In order to found a case based on cl 2.4 of the agreement it is necessary for the defendant to show that the furniture it says was not of merchantable quality was furniture that it had not been able to inspect prior to entering into the contract. In fact, as I pointed out to counsel for the defendant during the course of argument, the defendant had not adduced any evidence to suggest that the furniture of which complaint is made was furniture that the defendant had not been able to inspect prior to entering into the contract. Indeed there was not even evidence as to the types or amount of furniture (if any) the defendant had not been able to inspect prior to entering into the contract. No explanation was offered for the absence of any evidence directed to establish the requirements of cl 2.4 of the agreement. Whether or not the defendant had been able to inspect the furniture about which it complains prior to entering into the contract was clearly a matter within the defendant's knowledge. If it were the case that the defendant had not been able to inspect the furniture in question prior to entering into the contract there was no apparent reason that the defendant could not readily have deposed to that.
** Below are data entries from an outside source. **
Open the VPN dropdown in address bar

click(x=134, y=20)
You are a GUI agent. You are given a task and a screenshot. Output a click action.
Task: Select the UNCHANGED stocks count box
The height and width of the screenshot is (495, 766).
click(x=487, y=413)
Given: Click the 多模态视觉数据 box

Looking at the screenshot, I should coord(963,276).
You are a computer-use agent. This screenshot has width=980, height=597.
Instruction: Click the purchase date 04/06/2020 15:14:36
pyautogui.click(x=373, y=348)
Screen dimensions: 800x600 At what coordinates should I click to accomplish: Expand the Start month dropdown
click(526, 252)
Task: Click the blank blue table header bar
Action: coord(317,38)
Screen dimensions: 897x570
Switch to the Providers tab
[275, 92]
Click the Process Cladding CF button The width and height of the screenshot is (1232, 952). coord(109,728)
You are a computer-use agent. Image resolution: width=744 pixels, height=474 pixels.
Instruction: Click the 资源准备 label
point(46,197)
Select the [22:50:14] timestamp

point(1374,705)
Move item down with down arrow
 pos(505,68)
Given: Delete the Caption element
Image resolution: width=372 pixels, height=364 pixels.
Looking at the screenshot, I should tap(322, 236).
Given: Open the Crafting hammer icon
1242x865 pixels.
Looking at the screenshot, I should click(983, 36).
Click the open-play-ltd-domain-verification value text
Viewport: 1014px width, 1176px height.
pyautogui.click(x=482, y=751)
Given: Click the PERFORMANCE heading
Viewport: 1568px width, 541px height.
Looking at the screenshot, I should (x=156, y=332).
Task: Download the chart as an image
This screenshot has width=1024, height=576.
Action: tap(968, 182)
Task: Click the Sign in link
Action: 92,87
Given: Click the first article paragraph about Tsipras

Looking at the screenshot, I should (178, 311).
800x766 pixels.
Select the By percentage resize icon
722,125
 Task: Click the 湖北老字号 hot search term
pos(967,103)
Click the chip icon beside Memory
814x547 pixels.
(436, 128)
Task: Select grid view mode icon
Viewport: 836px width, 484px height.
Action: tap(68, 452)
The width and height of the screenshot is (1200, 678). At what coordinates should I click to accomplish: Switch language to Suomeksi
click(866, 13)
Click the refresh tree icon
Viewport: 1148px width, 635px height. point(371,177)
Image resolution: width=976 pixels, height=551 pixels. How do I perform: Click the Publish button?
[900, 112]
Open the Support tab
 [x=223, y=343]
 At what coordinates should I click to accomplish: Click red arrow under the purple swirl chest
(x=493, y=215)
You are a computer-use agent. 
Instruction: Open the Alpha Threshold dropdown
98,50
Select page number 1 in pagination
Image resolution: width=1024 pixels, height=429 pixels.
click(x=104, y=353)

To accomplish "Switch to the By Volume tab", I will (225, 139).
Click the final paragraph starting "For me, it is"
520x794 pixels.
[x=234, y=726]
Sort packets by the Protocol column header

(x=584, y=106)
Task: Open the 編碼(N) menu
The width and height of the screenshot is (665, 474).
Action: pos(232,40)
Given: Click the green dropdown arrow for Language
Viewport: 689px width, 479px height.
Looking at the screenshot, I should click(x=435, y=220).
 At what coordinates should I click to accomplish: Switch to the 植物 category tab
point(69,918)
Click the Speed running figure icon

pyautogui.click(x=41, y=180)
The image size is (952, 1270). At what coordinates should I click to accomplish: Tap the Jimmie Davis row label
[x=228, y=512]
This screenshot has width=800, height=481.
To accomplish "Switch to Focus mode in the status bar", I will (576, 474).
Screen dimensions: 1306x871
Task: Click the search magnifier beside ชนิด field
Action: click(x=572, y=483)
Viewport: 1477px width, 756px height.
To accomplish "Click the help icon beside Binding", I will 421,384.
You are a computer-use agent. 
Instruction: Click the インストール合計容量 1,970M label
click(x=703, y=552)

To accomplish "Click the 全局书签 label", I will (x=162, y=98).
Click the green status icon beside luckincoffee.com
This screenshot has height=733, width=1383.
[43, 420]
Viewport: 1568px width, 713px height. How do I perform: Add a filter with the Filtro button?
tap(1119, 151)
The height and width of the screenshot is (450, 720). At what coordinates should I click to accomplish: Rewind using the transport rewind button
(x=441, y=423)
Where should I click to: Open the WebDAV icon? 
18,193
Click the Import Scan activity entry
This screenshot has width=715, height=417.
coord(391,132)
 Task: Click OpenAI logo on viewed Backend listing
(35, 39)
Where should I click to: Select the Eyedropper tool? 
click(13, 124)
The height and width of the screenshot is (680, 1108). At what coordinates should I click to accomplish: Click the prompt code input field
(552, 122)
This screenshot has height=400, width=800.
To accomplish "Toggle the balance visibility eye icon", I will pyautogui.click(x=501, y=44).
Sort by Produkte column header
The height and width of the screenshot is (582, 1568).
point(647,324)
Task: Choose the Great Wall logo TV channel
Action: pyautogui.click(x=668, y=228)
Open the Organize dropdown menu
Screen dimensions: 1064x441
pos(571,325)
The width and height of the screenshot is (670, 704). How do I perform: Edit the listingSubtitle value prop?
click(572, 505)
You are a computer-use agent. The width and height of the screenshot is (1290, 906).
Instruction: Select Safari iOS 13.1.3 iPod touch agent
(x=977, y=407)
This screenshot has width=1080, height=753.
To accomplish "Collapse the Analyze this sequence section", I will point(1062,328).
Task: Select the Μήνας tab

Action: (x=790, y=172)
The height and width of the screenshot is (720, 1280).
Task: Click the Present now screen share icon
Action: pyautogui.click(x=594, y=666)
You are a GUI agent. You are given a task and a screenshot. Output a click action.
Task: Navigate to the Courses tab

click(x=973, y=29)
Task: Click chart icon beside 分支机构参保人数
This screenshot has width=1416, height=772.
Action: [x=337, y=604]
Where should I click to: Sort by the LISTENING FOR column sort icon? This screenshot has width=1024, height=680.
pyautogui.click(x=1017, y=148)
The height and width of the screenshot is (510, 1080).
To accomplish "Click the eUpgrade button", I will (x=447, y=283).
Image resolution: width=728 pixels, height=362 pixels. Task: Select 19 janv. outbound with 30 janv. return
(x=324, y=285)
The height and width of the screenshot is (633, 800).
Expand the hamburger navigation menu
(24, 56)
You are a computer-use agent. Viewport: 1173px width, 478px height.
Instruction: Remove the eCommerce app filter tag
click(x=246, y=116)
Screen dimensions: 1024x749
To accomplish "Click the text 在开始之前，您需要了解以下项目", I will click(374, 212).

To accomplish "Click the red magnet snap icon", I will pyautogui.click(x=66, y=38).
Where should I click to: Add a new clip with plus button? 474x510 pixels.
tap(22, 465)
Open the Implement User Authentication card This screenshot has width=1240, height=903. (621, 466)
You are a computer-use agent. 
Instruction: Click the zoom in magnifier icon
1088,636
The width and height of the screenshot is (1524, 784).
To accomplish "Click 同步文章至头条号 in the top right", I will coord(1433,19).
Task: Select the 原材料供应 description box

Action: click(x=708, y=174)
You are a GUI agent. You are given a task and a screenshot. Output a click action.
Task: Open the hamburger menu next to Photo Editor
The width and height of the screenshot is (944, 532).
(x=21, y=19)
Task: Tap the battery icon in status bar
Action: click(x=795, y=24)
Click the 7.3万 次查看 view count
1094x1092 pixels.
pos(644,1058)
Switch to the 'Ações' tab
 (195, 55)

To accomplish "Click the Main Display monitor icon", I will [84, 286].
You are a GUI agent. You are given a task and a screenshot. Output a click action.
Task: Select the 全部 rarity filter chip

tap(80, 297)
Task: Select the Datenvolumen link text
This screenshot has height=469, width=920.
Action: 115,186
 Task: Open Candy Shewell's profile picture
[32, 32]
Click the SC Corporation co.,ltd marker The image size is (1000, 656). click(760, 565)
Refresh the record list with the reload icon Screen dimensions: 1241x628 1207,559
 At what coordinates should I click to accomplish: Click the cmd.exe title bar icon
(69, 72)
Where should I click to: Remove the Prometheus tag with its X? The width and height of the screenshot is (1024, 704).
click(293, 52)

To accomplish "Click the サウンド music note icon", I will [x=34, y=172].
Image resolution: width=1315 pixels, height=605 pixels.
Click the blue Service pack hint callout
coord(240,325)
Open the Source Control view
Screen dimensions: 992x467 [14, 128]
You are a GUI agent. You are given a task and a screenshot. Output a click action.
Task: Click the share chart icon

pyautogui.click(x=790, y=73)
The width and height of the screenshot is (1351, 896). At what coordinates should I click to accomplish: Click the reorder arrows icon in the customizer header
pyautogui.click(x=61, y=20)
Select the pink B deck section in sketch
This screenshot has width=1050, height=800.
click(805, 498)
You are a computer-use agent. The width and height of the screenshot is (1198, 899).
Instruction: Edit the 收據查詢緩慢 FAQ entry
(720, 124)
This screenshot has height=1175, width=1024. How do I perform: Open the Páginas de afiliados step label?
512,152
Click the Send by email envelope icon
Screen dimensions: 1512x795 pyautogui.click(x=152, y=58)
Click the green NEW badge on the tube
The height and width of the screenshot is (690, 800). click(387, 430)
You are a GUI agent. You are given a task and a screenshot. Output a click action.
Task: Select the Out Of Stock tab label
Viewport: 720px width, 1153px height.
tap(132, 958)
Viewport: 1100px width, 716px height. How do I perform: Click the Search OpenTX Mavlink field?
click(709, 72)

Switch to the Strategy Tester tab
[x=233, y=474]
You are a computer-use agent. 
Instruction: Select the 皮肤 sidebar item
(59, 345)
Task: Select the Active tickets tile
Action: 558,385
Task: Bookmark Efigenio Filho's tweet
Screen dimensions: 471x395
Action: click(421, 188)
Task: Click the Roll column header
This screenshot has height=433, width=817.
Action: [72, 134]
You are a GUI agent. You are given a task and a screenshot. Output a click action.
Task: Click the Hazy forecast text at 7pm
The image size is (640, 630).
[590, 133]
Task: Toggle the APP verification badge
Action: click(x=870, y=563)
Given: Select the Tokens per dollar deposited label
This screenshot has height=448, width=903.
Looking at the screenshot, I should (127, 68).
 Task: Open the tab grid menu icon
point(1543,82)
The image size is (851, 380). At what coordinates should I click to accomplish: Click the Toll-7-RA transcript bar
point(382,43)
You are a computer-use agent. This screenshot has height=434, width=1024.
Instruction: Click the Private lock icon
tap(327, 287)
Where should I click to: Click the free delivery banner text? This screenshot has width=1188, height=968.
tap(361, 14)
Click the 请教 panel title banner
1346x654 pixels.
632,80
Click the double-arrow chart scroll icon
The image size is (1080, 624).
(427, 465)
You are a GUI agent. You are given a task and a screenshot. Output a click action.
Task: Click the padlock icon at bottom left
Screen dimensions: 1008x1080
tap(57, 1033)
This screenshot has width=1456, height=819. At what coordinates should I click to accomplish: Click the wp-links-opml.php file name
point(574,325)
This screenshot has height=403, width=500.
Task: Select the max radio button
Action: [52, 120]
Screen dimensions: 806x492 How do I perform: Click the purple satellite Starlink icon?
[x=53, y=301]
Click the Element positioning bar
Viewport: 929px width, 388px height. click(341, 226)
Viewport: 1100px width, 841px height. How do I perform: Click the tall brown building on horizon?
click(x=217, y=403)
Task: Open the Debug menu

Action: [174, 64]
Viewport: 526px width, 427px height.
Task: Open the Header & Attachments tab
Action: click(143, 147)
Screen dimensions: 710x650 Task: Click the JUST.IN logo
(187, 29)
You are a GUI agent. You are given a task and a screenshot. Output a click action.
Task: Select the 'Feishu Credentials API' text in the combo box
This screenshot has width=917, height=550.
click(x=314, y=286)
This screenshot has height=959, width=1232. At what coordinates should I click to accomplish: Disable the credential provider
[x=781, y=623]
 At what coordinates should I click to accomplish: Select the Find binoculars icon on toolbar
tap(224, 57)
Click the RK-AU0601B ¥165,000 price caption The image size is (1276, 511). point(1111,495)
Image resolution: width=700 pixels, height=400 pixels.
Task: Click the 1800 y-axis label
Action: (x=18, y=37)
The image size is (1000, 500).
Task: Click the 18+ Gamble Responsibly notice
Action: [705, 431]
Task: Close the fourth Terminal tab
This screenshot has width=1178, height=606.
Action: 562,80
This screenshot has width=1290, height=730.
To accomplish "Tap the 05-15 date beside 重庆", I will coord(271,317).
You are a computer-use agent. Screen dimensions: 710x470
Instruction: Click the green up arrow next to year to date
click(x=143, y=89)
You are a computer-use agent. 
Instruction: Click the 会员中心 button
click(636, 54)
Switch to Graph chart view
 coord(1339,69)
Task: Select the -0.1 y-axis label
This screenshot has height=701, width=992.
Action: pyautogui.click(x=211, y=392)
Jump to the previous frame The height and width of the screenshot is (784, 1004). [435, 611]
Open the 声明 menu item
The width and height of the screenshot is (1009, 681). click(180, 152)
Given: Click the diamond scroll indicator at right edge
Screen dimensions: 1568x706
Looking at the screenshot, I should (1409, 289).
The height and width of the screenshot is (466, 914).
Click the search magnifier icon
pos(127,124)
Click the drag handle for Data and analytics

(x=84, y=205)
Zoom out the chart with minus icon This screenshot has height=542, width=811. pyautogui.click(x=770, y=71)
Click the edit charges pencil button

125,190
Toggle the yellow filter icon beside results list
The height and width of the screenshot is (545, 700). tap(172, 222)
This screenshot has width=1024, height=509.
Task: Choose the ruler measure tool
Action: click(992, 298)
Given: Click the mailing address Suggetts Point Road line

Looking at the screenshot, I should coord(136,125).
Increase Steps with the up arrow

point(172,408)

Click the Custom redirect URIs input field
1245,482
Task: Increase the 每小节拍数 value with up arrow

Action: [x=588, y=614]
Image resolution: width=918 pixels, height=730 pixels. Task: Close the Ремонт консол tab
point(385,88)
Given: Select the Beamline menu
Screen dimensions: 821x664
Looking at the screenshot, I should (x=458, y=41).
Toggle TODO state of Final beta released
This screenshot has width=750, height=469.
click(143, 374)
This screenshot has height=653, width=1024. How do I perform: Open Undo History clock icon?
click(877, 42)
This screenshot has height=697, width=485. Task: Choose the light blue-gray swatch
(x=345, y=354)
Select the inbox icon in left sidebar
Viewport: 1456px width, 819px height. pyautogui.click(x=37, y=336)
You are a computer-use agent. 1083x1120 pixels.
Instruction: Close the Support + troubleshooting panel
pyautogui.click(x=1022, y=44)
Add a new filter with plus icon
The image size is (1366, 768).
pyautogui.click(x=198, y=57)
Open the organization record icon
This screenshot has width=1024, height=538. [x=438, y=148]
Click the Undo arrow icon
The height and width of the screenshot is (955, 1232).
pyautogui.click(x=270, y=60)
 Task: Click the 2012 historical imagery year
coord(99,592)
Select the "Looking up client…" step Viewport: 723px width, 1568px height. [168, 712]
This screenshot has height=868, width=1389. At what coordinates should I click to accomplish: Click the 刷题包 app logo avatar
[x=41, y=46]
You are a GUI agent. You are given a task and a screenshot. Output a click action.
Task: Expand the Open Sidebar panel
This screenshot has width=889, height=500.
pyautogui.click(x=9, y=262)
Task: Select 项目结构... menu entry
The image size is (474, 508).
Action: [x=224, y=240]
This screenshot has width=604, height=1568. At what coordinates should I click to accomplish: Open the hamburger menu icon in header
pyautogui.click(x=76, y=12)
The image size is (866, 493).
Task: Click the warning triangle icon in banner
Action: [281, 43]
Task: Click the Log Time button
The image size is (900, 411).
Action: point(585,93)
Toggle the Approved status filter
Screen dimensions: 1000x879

In my view, in the absence of any evidence to suggest that the furniture concerned came within cl 2.4, being furniture that the defendant had been unable to inspect prior to the contract, the defence and counterclaim contended for by the defendant is not maintainable.
On this application Counsel for the defendant did not, either in his written outline of submissions or in the course of argument, rely on the implied condition of merchantable quality in s 14(ii) of the Sale of Goods Act. The defendant relied solely on cl 2.4 of the agreement.
In its defence in the action, however, the defendant pleads, in the alternative to cl 2.4 of the agreement, that the plaintiff was in breach of s 14(ii) of the Sale of Goods Act 1895 (WA) in that it supplied to the defendant goods not of merchantable quality. The defendant alleges, by way of particulars, that the rejected furniture stock "generally has gross size differentials to the Australian standard and not of Australian market merchantable quality … the lounges returned too low back, shallow seats, fading colours and are not of standard Australian sizes … similar problems and complaints with bedding and mattresses supplied by the plaintiff, ie Bedding [sic] and mattress are not of standard Australian sizes".
I should note that the affidavit evidence of the defendant did not condescend to any detail in respect of the alleged defects in the furniture and the allegations of unmerchantable quality were couched in the most general terms. As to the matters pleaded in the defence, in her affidavit of 15 September 2004 Madam Sun simply refers to the defence and counterclaim and says, "I hereby verify the facts contained in the defence and counterclaim".
It does not seem that s 14(ii) of the Act has room for operation in light of the terms of the contract. Save as to that falling within cl 2.4, it was expressly agreed by cl 2.3 of the agreement that the defendant took the furniture in the condition it was in when inspected by the defendant. I should also say that there was no evidence that the furniture of which the defendant took possession was not then in the same condition as when it was inspected by the defendant prior to the agreement.
In any event, it was not contended on behalf of the defendant that the plaintiff was "a seller who deals in goods of that description" within the meaning of the Act. Save that it appears the defendant acquired all of the plaintiff's stock and took over the plaintiff's business premises for the purpose of conducting its own retail furniture business, the circumstances of the sale were not explored in the evidence. It was also not contended that the furniture was "bought by description" within the meaning of s 14(ii) of the Act and on the evidence it is not apparent that it was.
On the evidence, I am satisfied that the defendant has no defence to the plaintiff's claim and that the plaintiff is entitled to judgment for the sum of $317,000 and interest on that sum.
I will hear the parties on the precise form of the orders.